For years, Beloved has been among the list of “Top Ten Most Challenged Books” for the American Library Association. Here are a few examples of recent challenges, both successful and unsuccessful:
- In 2007, two Kentucky parents raised concern to the Eastern High School school board about violence within Beloved. Beloved was taken off the reading list for AP English Literature the following year, replaced with Nathaniel Hawthorne’s The Scarlet Letter.
- In 2012, public hearings were held in Missouri’s Plymouth Canton School District to discuss whether a list of books, including Beloved, should be banned from AP English Literature classes.
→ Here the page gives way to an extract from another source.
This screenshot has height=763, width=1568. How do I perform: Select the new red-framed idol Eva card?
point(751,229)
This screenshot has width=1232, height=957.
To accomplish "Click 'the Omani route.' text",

When two parents, Matt and Barb Dame, complained about the content of the book, the superintendent of the district ordered that it be removed from all English curriculums. At the public hearing, the couple claimed that the novel “contained violence… and sex acts that provide no historical context”. Barb Dame also argued the book was at a “fifth-grade reading level”, according to the Lexile complexity of language score. Many students who came to the public hearing were “offended” at the idea of banning the book, claiming “African American history is not pretty… But it’s education.” The school district decided against the ban, and declared that the novel could stay in the high school English curriculum.
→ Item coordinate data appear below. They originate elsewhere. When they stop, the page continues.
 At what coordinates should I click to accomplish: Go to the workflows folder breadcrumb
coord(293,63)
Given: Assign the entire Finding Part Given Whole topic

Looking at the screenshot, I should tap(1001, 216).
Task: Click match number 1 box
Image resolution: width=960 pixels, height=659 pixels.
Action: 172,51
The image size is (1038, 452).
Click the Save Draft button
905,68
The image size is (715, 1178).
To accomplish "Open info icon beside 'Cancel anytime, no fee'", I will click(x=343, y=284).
- In 2016, Richard H. Black, a Republican member of the Virginia State Senate, challenged Beloved. He claimed the novel was “moral sewage” and was too violent to be taught in AP English courses. Sen. Black voted for a bill where K-12 teachers would be required to notify parents when sexually explicit content was present in books. As Virginia schools have a “similar procedure that allows parents to withdraw children from sex-education class,” Sen. Blac argued that parents should decide if their children should opt-out of reading books in the same manner. This bill was passed in February 2016, making it the first state to give parents the right to withdraw their children from reading novels.
About the Author
Toni Morrison, born in Lorain, Ohio, is a prolific author of African-American literature. She published eleven books, notably The Bluest Eye, Song of Solomon, Tar Baby, and Beloved. Morrison studied at Howard University and Cornell before she began a career as an editor. At Random House, she helped discover and promote many now prominent African-American authors, such as Gayl Jones and Angela Davis. She wrote and published her first novel, The Bluest Eye, while working at Random House. Her work has earned her prestigious awards including the Presidential Medal of Freedom, the Nobel Prize in Literature, the Pulitzer Prize, and many honorary doctorates. Morrison died in 2019, but left a great legacy of novels behind her.
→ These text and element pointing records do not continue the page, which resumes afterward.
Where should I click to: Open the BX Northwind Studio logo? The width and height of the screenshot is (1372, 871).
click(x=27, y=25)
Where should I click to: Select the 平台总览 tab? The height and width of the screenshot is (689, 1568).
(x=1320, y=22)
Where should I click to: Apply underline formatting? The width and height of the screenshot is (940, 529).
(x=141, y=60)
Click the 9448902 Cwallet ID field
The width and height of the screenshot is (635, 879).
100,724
- “Banned & Challenged Classics” @ American Library Association
- “Top Ten Most Challenged Books Lists“ @ American Library Association
- “Beloved by Toni Morrison” @ Banned Library
- The Radical Vision of Toni Morrison
- A Michigan School District Considers Banning Two Books
- Plymouth-Canton Parents, Teachers State Cases in Book Challenge
- School District Decides against ‘Beloved’ Ban
- Why a Va. Senator Told a Teacher: ‘You Do Not Know Better than the Parents’.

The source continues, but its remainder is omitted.